- Luana Cianci, analista de redes sociais, conviveu com psoríase desde os quatro anos, em um ambiente familiar conturbado.
- A separação dos pais e a violência do padrasto impactaram sua saúde mental e física.
- Após internação psiquiátrica aos 22 anos, Luana percebeu a relação entre seus traumas e a psoríase, destacando a importância do perdão para seu tratamento.
- A dermatologista Renata Magalhães afirma que fatores emocionais podem agravar doenças inflamatórias, como a psoríase.
- Pesquisas mostram que o perdão está associado à redução de doenças cardiovasculares e melhora na saúde emocional.
A analista de redes sociais Luana Cianci, de 29 anos, conviveu com a psoríase desde os quatro anos, quando a doença se manifestou em meio a um ambiente familiar conturbado.
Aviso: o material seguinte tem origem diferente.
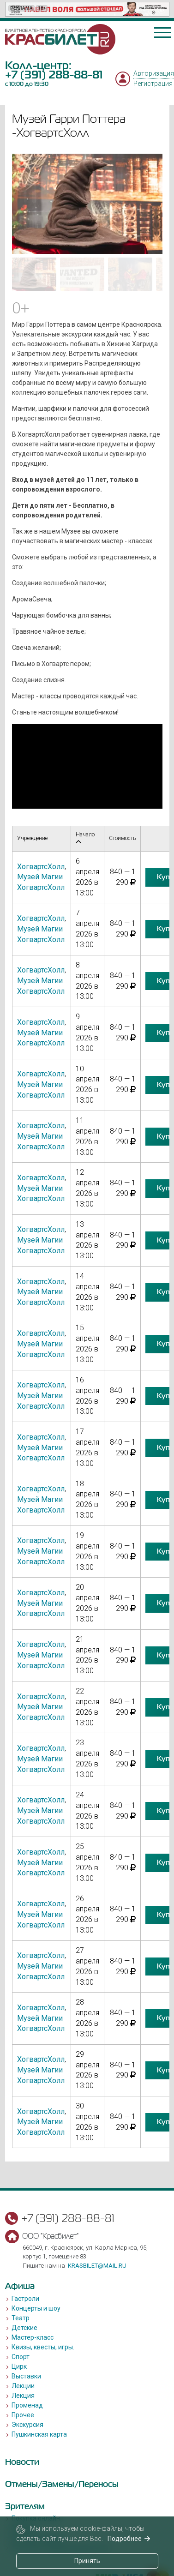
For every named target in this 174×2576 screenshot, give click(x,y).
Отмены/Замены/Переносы (62, 2484)
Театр (21, 2318)
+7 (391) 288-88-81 (53, 74)
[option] (87, 9)
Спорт (21, 2356)
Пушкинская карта (39, 2434)
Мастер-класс (33, 2337)
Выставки (26, 2376)
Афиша (20, 2286)
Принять (87, 2560)
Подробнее (129, 2538)
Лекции (23, 2386)
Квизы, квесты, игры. (43, 2347)
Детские (24, 2327)
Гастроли (25, 2298)
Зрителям (25, 2506)
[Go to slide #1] (34, 274)
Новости (22, 2461)
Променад (27, 2405)
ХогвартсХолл (41, 866)
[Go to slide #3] (130, 274)
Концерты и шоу (36, 2308)
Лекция (23, 2395)
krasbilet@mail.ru (97, 2265)
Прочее (23, 2415)
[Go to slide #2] (82, 274)
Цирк (19, 2366)
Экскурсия (27, 2424)
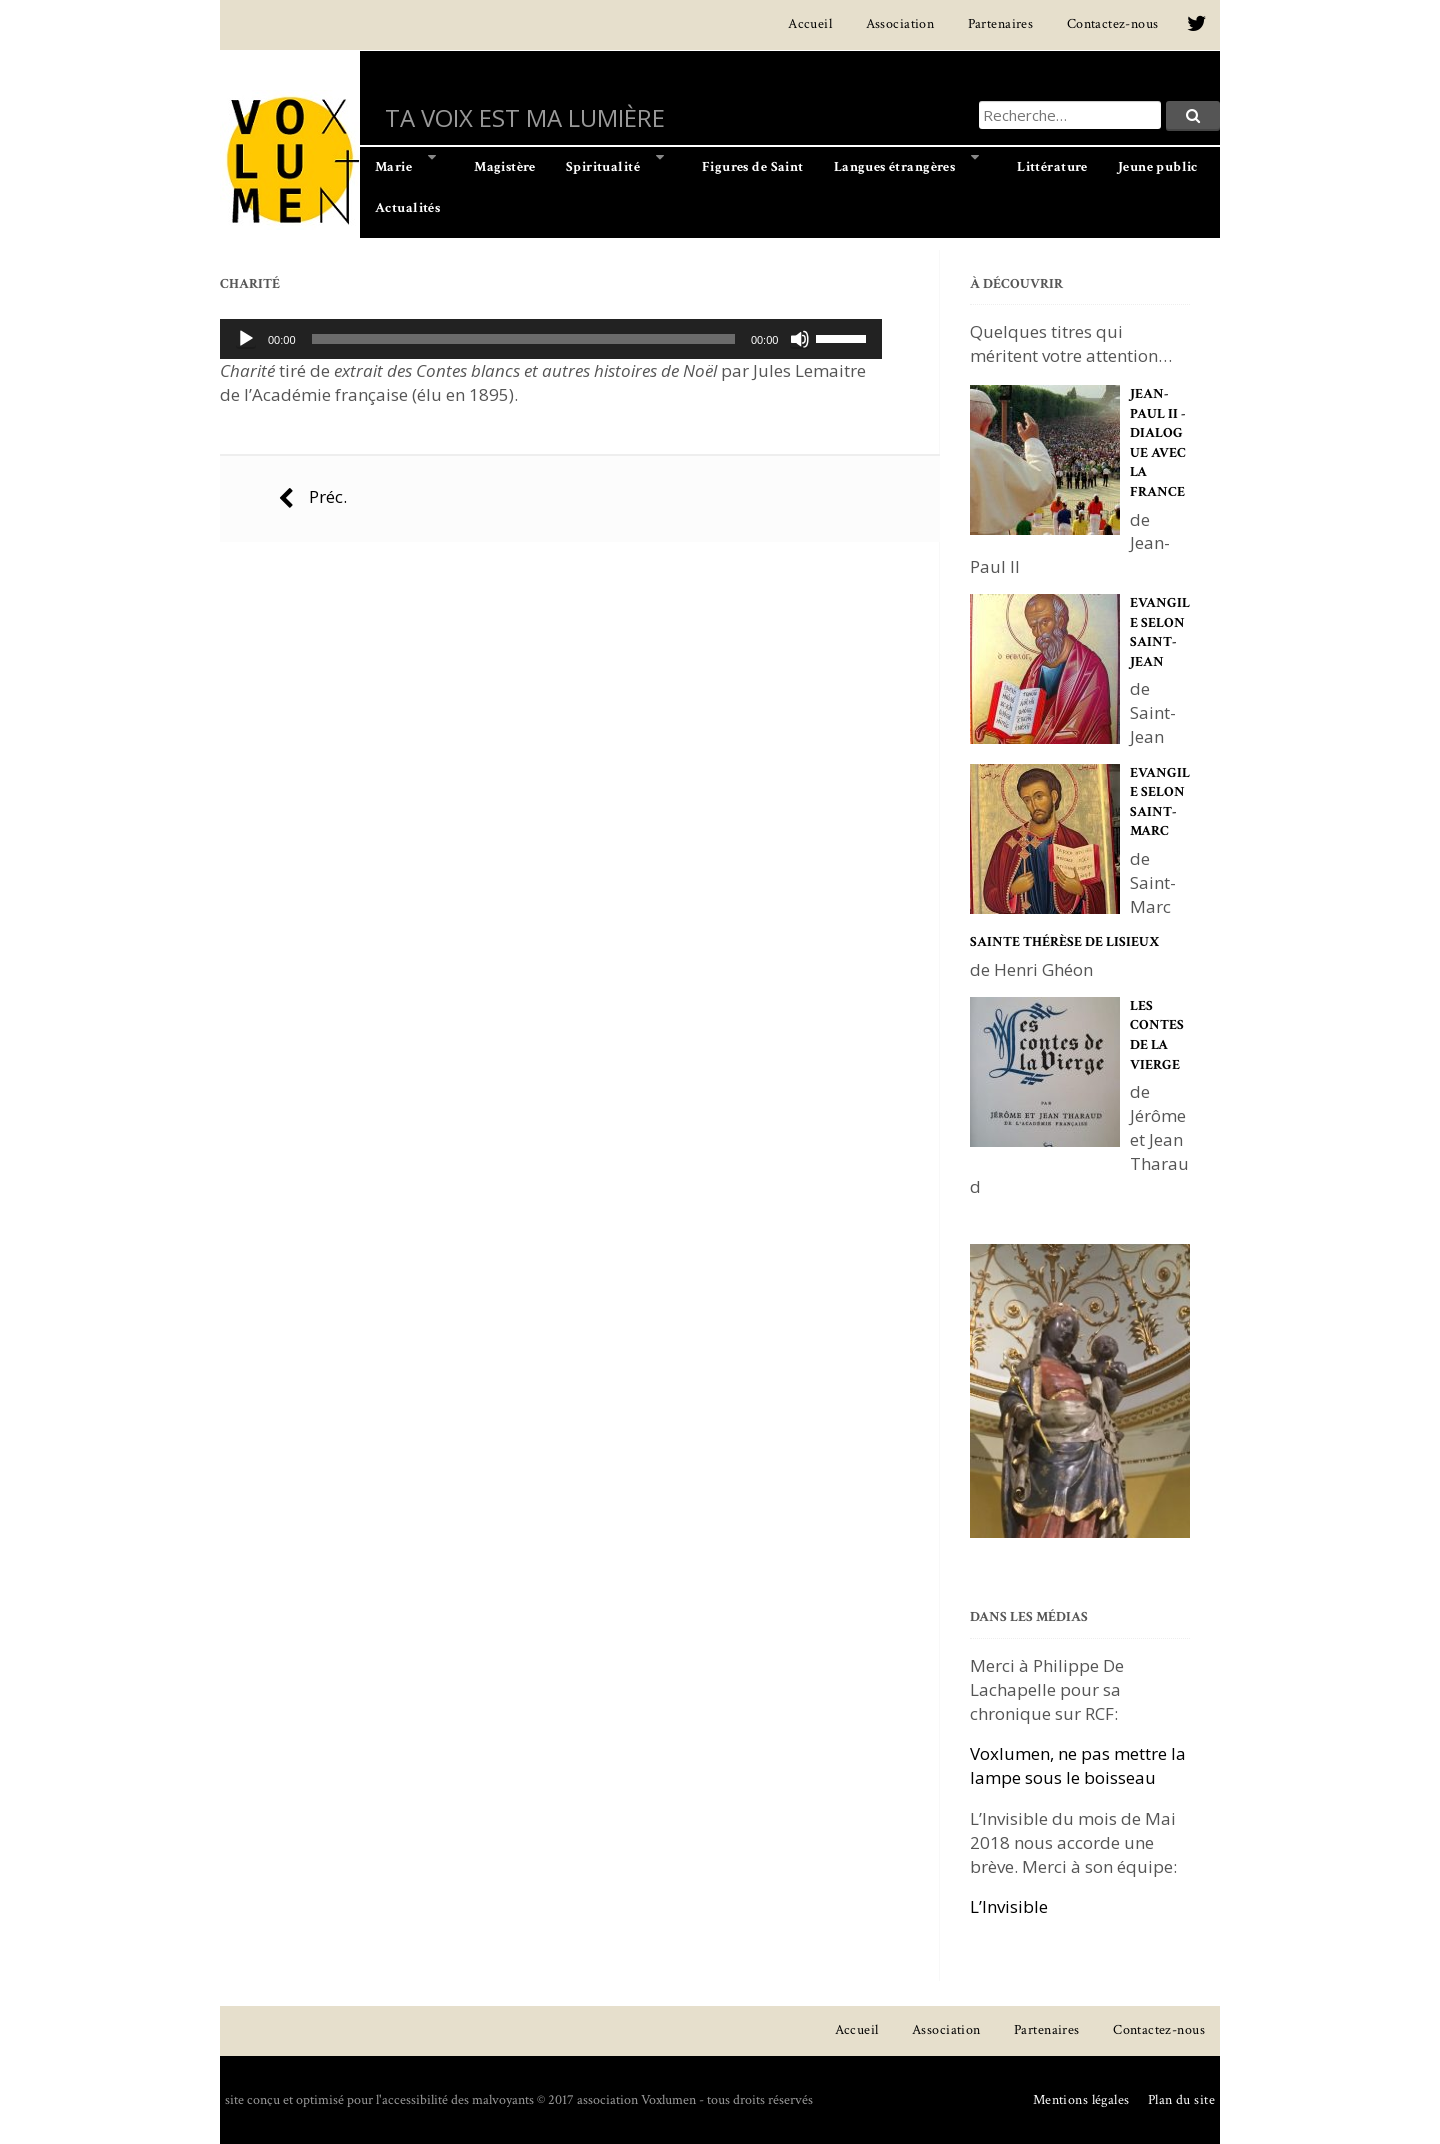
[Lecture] (246, 339)
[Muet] (800, 339)
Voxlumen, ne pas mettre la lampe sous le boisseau (1078, 1765)
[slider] (523, 339)
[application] (551, 339)
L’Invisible (1009, 1906)
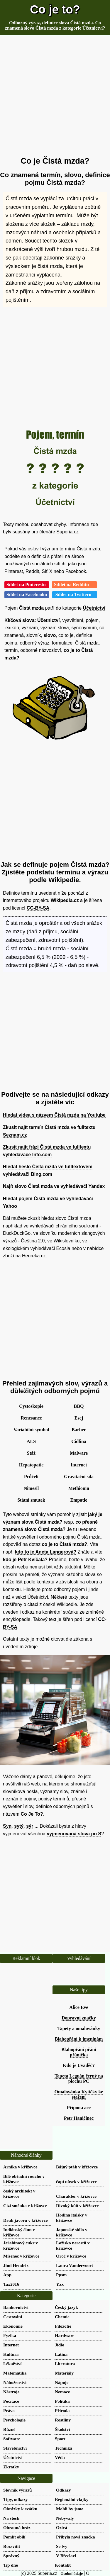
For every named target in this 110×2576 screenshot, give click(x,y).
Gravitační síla (79, 1476)
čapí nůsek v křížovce (76, 2181)
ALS (31, 1441)
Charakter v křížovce (76, 2196)
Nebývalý (65, 2518)
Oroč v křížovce (71, 2255)
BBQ (79, 1406)
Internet (79, 1464)
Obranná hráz (16, 2527)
A separação dos pais e a violência do padrasto marcaram sua infância, refletindo-se na saúde mental e física.
Após uma internação psiquiátrica aos 22 anos, Luana compreendeu a conexão entre seus traumas e a psoríase. Durante esse período, ela percebeu que o perdão era essencial para seu tratamento. “A psoríase é uma inflamação, não apenas uma questão emocional”, afirmou. Essa nova perspectiva a ajudou a controlar a doença, que antes piorava em momentos de estresse e violência.
Luana relembra que, durante a infância, as crises de psoríase eram frequentes e intensificadas pelas brigas em casa. Após fugas e tentativas de tratamento, ela finalmente encontrou apoio ao retornar para São Paulo, onde começou a seguir um tratamento adequado. “O perdão melhorou minha condição e hoje a doença está totalmente controlada”, destacou.
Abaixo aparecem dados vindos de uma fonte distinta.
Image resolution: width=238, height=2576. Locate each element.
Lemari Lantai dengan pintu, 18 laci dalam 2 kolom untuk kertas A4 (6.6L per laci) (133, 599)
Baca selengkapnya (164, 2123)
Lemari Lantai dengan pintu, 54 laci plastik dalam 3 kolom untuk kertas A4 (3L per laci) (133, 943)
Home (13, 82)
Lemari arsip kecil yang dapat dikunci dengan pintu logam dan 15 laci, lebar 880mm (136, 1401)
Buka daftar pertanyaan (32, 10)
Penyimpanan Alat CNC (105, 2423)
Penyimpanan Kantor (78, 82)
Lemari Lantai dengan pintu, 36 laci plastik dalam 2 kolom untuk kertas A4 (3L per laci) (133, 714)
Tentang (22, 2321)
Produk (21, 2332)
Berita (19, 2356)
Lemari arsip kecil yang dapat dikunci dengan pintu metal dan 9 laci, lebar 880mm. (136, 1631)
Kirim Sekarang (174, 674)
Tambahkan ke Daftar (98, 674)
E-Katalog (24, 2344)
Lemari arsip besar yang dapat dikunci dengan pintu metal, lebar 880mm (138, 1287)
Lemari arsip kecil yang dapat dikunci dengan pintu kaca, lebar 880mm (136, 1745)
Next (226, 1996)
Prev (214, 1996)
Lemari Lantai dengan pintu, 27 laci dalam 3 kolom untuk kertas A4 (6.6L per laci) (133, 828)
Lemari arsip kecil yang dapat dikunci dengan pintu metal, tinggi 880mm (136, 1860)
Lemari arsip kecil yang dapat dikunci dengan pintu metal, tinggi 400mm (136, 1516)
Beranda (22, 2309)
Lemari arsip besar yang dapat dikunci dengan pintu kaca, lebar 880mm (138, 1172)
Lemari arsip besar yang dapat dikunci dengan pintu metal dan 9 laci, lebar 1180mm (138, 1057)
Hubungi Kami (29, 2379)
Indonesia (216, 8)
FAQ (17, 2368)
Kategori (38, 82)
Impacto do Perdão na Saúde
O Dia Nacional do Perdão, celebrado em 30 de setembro, ressalta a importância desse ato na saúde mental e física. A dermatologista Renata Magalhães explica que fatores emocionais, como estresse e traumas, podem agravar doenças inflamatórias como a psoríase. Mais de 60% dos pacientes relatam que a condição começou ou piorou devido a problemas emocionais.
Pesquisas recentes indicam que a disposição para perdoar está associada à redução de doenças cardiovasculares. Um estudo de 2024 mostrou que sentimentos positivos, como perdão e gratidão, podem melhorar a saúde arterial. O cardiologista Álvaro Avezum enfatiza que a mágoa prolongada pode aumentar a produção de hormônios que elevam a pressão arterial, contribuindo para problemas cardíacos.
A psicóloga Suzana Avezum reforça que o perdão é um antídoto para o sofrimento emocional. “Perdoar é abrir mão do ressentimento, permitindo que a pessoa se sinta mais leve e feliz”, explica. Para aqueles que têm dificuldade em perdoar, buscar apoio psicológico é fundamental.